For Tool 2, its tool radius is 16.019 mm.
Table 4 presents the data on tool length, cutting edge radius, and flank wear land width for Tool 2.
Figure 20 and
Figure 21 show the wear condition images of Insert 1 and Insert 2, respectively. Similarly to Tool 1, the variation in tool length for Tool 2 is also very small, indicating that there is almost no wear on the bottom cutting edge of the inserts. However, the change in cutting edge radius is relatively large, reaching 71 μm, which suggests that the corner cutting edge and side cutting edge experience significant wear. As shown in
Table 4, it can be seen that Tool 2 has already experienced significant wear after only two cutting segments. Specifically, the maximum wear on Insert 1 occurs at point
MR5, with a wear value of 0.11 mm. For Insert 2, the maximum wear appears at point
MR4, also measuring 0.11 mm, while the wear amount at point
MR5 is also relatively large, reaching 0.10 mm. In addition, from
Figure 20 and
Figure 21, obvious chipping is observed. Insert 1 shows chipping near point
MR3, and Insert 2 exhibits chipping at point
MR5, with the latter showing a larger chipped area.
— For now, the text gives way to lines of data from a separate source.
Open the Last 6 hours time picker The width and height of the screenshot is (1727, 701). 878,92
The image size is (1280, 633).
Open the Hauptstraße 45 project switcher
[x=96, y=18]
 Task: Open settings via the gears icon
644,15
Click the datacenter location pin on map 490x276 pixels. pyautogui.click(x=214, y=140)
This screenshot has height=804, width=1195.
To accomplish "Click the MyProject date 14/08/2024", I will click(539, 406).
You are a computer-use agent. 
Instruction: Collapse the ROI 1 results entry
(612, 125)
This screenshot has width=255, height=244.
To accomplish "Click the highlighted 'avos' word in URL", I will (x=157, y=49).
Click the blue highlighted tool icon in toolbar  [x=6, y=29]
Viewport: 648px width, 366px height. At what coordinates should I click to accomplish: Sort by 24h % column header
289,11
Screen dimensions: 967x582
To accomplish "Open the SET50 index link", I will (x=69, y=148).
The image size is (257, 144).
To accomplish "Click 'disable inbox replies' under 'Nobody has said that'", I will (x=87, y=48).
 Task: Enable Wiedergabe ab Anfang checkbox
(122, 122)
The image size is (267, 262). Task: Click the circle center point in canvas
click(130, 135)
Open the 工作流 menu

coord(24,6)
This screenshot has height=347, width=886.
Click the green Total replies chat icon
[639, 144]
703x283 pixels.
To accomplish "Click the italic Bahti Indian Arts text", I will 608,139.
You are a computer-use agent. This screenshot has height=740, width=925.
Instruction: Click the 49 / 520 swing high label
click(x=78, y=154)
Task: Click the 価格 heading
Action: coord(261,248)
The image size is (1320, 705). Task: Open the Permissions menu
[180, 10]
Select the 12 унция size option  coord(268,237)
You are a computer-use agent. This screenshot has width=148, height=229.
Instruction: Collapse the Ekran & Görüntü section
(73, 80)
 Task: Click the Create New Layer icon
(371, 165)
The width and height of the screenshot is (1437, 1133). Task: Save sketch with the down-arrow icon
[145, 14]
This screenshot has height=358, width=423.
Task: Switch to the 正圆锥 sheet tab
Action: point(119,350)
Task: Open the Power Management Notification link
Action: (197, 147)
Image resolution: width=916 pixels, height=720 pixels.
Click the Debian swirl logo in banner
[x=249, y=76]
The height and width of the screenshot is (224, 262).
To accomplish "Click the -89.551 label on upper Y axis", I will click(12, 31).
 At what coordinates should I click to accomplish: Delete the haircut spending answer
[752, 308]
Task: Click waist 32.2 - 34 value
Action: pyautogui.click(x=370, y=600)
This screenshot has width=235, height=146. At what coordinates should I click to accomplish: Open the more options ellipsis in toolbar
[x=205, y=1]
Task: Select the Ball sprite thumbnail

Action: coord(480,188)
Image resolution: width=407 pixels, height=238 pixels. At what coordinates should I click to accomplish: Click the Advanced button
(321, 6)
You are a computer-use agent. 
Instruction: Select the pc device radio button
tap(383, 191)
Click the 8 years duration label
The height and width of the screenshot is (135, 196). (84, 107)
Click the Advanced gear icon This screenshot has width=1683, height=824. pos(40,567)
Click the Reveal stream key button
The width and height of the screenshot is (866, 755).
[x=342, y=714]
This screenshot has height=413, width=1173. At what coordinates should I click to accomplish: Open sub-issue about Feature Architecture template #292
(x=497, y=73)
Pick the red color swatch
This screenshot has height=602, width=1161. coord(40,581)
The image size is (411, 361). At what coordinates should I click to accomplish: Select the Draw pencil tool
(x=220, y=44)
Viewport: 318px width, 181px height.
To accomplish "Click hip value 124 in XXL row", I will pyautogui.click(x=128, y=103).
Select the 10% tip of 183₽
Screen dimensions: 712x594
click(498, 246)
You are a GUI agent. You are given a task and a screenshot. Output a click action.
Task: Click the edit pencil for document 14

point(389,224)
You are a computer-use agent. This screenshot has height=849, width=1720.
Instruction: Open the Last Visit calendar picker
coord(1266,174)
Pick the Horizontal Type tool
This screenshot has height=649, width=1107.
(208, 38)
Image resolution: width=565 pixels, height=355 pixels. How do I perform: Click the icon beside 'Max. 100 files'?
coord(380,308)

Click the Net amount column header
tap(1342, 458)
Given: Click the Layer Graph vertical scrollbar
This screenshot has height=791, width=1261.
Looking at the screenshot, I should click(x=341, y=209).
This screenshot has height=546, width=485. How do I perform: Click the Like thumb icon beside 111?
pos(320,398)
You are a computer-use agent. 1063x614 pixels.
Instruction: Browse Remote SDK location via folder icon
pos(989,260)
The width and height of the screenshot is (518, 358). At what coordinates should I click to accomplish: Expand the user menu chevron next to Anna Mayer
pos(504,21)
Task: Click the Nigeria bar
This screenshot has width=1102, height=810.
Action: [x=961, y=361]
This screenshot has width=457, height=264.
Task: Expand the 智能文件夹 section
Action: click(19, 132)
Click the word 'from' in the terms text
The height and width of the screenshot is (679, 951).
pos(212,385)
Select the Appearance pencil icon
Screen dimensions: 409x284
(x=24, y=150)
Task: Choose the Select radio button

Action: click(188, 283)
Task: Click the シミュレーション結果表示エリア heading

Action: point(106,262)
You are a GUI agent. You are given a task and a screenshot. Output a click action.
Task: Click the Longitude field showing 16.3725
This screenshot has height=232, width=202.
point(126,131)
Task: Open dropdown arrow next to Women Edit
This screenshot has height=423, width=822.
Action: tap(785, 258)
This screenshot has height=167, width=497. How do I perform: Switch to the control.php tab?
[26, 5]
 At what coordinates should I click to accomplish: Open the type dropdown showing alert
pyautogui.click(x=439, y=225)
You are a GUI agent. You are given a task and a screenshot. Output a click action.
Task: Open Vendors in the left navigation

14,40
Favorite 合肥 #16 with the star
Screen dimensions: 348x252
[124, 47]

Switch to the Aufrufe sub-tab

Based on the previous experimental results, it has been identified the primary wear pattern of the tool is flank wear occurring on the corner cutting edge and side cutting edge. To further validate the accuracy of the proposed method for calculating the flank wear land width on these edges, and to determine the threshold value of the wear land width, two new inserts (referred to as Tool 3) were installed to conduct another cutting experiment following the same procedure as described above. In order to collect more experimental sample data before tool failure occurs, the tool is measured and wear images are carried out after each cutting segment, continuing until chipping failure of the inserts is observed. After completing the cutting experiment, the flank wear land widths are calculated using the proposed method in this study, based on the tool radius values measured by the laser tool setter at five different heights. The radius of Tool 3 is 16.004 mm, and the experimental results are presented in
Table 5.
Since the laser tool setter can only measure insert sizes with larger radii, the measured data recorded in
Table 5 represent the wear values of inserts with greater wear. As shown in
Table 5, Tool 3 experiences tool failure due to chipping after machining four cutting segments, with the chipping occurring at point
MR5. The wear images of Tool 3 of the failed insert with chipping are shown in
Figure 22. Furthermore, the calculated wear values exhibit good consistency with the measured wear values. After one cutting segment, the maximum error percentage is 14.00%, which occurs at measurement point
MR3. After completing two, three, and four cutting segments, the maximum error percentages are 5.00%, 8.57%, and 3.33%, respectively, occurring at measurement points
MR1,
MR2, and
MR2. These results indicate that the flank wear land width calculation method proposed in this study demonstrates high accuracy and provides reliable theoretical support for tool condition monitoring.
After completing three cutting segments, the maximum measured flank wear land width is 0.09 mm, and no chipping is observed on the tool. However, after four cutting segments, the tool fails due to chipping at point MR5. The measured wear values at the other four points are 0.07, 0.09, 0.09, and 0.09 mm, while the calculated wear values at the five measurement points are 0.070, 0.093, 0.092, 0.089, and 0.104 mm, respectively. Therefore, based on the above results, the threshold for flank wear land width is set to 0.10 mm to determine whether the tool is invalid.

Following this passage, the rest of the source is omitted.